AIM
Count the lines in the data below that contain the string "header", treating uppercase and lowercase as different. Reply with the number alone.

EXERCISE MATERIALS
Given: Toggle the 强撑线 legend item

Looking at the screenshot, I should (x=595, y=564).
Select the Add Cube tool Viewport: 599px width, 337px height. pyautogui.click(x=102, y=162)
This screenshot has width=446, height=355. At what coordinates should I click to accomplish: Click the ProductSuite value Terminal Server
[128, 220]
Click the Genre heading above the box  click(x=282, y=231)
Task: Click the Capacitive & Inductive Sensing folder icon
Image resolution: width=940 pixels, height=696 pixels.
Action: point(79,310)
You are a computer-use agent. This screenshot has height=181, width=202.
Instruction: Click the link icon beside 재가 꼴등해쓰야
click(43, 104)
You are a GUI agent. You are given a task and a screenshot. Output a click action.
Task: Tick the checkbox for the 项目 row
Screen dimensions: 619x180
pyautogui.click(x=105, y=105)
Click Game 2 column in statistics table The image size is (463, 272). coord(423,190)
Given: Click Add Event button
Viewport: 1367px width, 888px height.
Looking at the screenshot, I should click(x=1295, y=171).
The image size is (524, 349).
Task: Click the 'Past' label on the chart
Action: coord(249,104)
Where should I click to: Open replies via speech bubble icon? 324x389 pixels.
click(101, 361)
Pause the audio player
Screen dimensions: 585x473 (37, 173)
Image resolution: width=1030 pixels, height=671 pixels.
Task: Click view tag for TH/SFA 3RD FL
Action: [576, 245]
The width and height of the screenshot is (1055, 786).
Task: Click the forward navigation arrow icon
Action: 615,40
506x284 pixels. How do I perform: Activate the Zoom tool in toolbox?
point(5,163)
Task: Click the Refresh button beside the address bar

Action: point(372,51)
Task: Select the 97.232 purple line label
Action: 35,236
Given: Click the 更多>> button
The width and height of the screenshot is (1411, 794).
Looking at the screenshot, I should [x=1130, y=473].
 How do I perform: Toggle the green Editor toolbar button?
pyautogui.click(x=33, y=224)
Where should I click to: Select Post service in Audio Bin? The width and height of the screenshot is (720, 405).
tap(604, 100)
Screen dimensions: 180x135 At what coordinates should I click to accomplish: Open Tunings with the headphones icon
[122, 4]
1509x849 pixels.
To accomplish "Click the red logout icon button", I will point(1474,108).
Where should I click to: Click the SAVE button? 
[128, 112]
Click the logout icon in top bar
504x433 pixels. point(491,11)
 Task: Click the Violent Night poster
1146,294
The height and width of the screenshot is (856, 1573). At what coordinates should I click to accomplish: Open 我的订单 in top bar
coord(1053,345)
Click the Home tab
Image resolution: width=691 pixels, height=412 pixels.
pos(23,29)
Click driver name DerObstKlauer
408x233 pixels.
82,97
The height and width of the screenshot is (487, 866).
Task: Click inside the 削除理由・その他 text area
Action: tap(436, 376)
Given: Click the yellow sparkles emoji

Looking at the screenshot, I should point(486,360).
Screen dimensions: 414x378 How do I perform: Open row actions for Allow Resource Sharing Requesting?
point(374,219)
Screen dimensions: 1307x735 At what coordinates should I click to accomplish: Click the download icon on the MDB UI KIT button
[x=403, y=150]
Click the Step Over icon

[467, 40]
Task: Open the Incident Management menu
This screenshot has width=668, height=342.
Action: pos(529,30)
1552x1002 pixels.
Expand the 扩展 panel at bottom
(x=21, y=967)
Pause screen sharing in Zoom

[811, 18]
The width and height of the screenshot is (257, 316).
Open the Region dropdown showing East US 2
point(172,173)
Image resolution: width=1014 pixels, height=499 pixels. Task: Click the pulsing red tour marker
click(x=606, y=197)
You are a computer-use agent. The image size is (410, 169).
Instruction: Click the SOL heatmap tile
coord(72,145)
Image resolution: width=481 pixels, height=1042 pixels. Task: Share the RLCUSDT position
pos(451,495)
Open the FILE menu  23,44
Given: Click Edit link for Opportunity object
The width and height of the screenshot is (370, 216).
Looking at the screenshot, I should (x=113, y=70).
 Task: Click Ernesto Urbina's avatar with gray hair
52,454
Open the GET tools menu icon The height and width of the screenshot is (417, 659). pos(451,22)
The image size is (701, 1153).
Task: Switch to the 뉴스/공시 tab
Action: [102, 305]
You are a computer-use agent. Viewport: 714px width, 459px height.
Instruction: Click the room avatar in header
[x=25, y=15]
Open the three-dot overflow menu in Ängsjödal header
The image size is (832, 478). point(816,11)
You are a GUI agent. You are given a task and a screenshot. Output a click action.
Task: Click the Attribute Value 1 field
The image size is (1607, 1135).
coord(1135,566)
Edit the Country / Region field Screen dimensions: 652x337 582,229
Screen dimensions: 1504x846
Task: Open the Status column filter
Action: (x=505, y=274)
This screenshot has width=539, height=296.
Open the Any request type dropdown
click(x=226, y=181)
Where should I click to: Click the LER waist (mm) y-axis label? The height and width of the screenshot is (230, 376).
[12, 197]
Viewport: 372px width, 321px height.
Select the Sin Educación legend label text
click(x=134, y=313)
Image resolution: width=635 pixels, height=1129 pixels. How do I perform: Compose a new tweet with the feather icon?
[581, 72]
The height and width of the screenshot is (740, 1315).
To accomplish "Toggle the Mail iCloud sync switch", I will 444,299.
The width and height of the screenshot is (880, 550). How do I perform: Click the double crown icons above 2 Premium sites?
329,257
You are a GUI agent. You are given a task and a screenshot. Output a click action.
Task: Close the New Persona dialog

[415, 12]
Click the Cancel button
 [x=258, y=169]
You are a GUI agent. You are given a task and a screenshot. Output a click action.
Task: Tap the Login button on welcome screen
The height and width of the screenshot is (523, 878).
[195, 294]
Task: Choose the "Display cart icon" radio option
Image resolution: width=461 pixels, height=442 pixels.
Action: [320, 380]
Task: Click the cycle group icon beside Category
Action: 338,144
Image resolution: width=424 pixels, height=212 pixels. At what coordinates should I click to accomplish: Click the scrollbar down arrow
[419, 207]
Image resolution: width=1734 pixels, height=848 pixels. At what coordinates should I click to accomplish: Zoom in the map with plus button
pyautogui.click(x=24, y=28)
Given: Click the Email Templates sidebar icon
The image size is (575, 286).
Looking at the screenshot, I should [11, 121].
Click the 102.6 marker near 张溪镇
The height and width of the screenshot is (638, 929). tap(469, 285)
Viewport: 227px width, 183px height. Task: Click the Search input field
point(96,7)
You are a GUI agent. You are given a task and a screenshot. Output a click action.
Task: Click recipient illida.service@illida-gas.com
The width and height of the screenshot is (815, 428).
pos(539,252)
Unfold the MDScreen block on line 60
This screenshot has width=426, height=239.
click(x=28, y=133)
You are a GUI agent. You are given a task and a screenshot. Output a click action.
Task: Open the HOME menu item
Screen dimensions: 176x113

FULL SOLUTION
2